Canada’s 150th birthday has come and gone. Notice anything missing?
Like, say, a federal presence. If you live outside of Ottawa, you sure didn’t see much of that.
In Ottawa, despite the many terrific Canadian acts available, the big moment at the big show was a single song performed by a couple members of U2 – a band, you know, from Ireland. There was an extended fireworks display, too – with the fireworks coming entirely from China. There was Gordon Lightfoot, who (despite previous reports on Twitter and credible news web sites) was decidedly not dead.
Elsewhere, local communities did their own thing. They have gotten used to a lack of help from Ottawa, perhaps. There was greeting the dawn in St. John’s. There was a canoe excursion in Toronto. There was the start of some totem-carving in Duncan, B.C. There was an ultra-marathon in Winnipeg. In Calgary, there was a giant snakes-and-ladders game (seriously). And so on. Lots of variety, lots of local initiative. Local.
The federal government, meanwhile, was mostly invisible.
Contrast Canada’s 150th with previous big-deal years, 1967 and 2000. In those years, Ottawa was omnipresent, and in a good way.
In 1967, the centennial year, we had Expo ’67, a huge success. There was the Canadian Armed Forces’ immensely-successful Tattoo 1967, which travelled the country. A dove was added to the penny – remember those? The Caribana Parade launched in Toronto. There was a voyageur canoe race, with 100 contestants, paddling and traversing more than 3,000 miles. The centennial flame was unveiled on Parliament Hill. Gordon Lightfoot (then, as now, still alive) did a wonderful railway trilogy. And the federal government provided $25 million – now worth nearly $200 million, 50 years later – for local centennial projects.

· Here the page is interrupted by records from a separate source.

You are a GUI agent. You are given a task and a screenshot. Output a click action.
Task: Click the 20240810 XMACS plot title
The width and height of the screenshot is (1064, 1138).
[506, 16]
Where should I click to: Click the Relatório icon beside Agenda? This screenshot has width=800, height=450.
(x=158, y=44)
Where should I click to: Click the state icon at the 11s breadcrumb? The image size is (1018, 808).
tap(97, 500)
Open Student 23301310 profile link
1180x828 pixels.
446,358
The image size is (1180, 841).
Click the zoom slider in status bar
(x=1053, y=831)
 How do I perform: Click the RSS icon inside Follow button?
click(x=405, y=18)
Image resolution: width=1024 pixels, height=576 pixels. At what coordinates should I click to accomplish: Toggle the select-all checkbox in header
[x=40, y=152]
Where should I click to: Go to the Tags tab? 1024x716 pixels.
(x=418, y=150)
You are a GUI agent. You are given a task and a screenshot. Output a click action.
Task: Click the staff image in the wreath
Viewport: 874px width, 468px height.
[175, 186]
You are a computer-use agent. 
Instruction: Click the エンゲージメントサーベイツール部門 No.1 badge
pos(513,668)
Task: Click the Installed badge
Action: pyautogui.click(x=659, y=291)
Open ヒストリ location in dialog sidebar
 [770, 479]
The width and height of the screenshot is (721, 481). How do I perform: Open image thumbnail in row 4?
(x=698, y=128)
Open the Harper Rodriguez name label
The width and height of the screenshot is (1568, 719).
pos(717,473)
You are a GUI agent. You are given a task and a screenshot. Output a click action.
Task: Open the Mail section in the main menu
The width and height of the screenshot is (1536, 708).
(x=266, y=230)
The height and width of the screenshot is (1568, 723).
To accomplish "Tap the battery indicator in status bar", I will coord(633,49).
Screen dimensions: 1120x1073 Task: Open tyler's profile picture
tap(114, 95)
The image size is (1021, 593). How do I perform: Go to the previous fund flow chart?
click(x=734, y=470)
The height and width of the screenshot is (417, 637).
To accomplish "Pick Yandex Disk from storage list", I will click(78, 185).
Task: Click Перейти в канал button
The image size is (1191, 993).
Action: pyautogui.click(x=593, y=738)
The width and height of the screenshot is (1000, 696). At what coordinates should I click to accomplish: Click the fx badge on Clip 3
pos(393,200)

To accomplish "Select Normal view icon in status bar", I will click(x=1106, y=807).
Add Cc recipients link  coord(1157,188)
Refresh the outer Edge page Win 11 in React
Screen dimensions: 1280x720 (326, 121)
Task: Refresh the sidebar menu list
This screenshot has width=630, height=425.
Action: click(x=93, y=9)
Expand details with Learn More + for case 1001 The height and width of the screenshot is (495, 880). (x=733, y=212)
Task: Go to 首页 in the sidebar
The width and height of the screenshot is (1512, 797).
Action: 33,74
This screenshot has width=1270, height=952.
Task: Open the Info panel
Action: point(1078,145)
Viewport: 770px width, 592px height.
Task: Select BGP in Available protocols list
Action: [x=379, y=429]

Pierre Berton called 1967 our “last good year” in one of his books. But 2000 wasn’t too bad, either, when one considers the degree to which the federal government participated. And lots of fun stuff happened. The good folks in St. John’s were again the first to greet the new millennium. In that year, the Mint produced a series of Millennium coins, and Canada Post a special stamp. There was a snowmobile parade in Iqaluit. A bunch of military specialists climbed the Peace Tower on the Hill. There was a huge firework display on Toronto’s waterfront. My former boss, Jean Chretien, wore an Inuit fur hat and parka and hosted a big celebration of Parliament Hill – and he did not apply the Shawinigan Handshake, despite requests. And no computers went down, really.
Contrast all that to 2017. Unless you live North of the Queensway, you can be forgiven for wondering what the federal government did with your tax dollars on July 1, 2017.
One really can’t blame the Prime Minister. Unlike his predecessor, but like the aforementioned Chretien, Justin Trudeau delegates authority to his ministers to do their jobs. And, in this case, Canada 150 was the chief responsibility of the Minister of Canadian Heritage, Melanie Joly. Her predecessors included giants like Sheila Copps and James Moore, who understood the importance of championing Canadian symbols.
Joly has a $3.3 billion budget for precisely the sort of things we are supposed to be celebrating in 2017, but aren’t. As such, she has been the most ineffective Minister of Heritage since Bev “Orange Juice” Oda, and that’s saying something.
Joly ran for mayor of Montreal in 2013, and was handily dispatched by Denis Coderre. It was a nasty race, with Joly running ads claiming Coderre “has no credibility to wipe out corruption.” She said she’d run again in 2017, but she didn’t. A couple years later, instead, Joly was parachuted into Ahuntsic-Cartierville, the favourite of the Liberal Party establishment. The riding’s nomination process was delayed to give her time to sign people up, and two rival candidates were pressured to drop out, and did. Her nomination win “wasn’t pretty,” the Montreal Gazette observed.
As Minister of Canadian Heritage, Joly has mostly distinguished herself as camera-loving, gaffe-prone, and possibly-doomed. In just one recent controversy, reports say she didn’t bother to consult with senior PMO staff about her choice for Canada’s official languages commissioner – although some of her staff had previously worked for her pick at Queen’s Park. As Chantal Hebert of the Liberal-friendly Toronto Star subsequently wrote, there exist “clouds of doubt [about Joly’s] judgment,” she has “egg on her face,” and she is “inexperienced” or “incompetent.” Ouch.
Meanwhile, things in Joly’s office aren’t much better. Global News has reported that her chief of staff has been lobbied by Google six times in 2017 – when she was, just months earlier, a senior executive at Google. Her chief of staff came into Joly’s employ straight from Google, where she served as director of communications for a number of years.
Google, now facing a massive $3.6 billion fine from the European Union for anti-competitive practices, probably doesn’t care. But Melanie Joly should: her ministerial accomplishments, one might say, are rather sparse.
And Canada’s 150th birthday certainly isn’t one. If it is remembered at all, it is will be remembered for what everyday Canadians – or their municipal and provincial governments – do.
It won’t be remembered for what Melanie Joly did, which is nothing.